Im vorliegenden Fall könnte der Ehegatte der Beklagten, der an den Wochenenden auch die ebenfalls in Wien gelegene Eigentumswohnung der Beklagten regelmäßig benützt, auf seinen familienrechtlichen Anspruch auf diese Ehewohnung verwiesen werden. Die Beklagte hat allerdings vorgebracht, daß ihr Ehemann deshalb weiterhin überwiegend in der aufgekündigten Wohnung wohne, um sich besser um seine in der Nebenwohnung lebende herzkranke Mutter kümmern zu können; ein weiterer Grund dafür liege darin, daß er bereits seit Jahrzehnten an einer Darmerkrankung leide, mit der unvermeidlicherweise eine Geruchsbelästigung verbunden sei. Diese Gründe könnten triftig genug für die Entscheidung sein, nicht ständig in der Ehewohnung, sondern in der aufgekündigten Wohnung zu wohnen, so daß dann das dringende Wohnbedürfnis des Eintrittsberechtigten an der aufgekündigten Wohnung zu bejahen wäre.

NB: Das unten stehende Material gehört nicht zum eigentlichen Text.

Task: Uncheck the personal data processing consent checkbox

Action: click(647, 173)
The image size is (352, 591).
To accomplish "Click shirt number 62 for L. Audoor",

Das Erstgericht hat zu diesem entscheidungswesentlichen Sachverhalt keine Feststellungen getroffen, weshalb es einer Ergänzung des Verfahrens durch die erste Instanz bedarf.

Die Entscheidung über die Kosten des Rechtsmittelverfahrens gründet sich auf § 52 Abs 1 ZPO.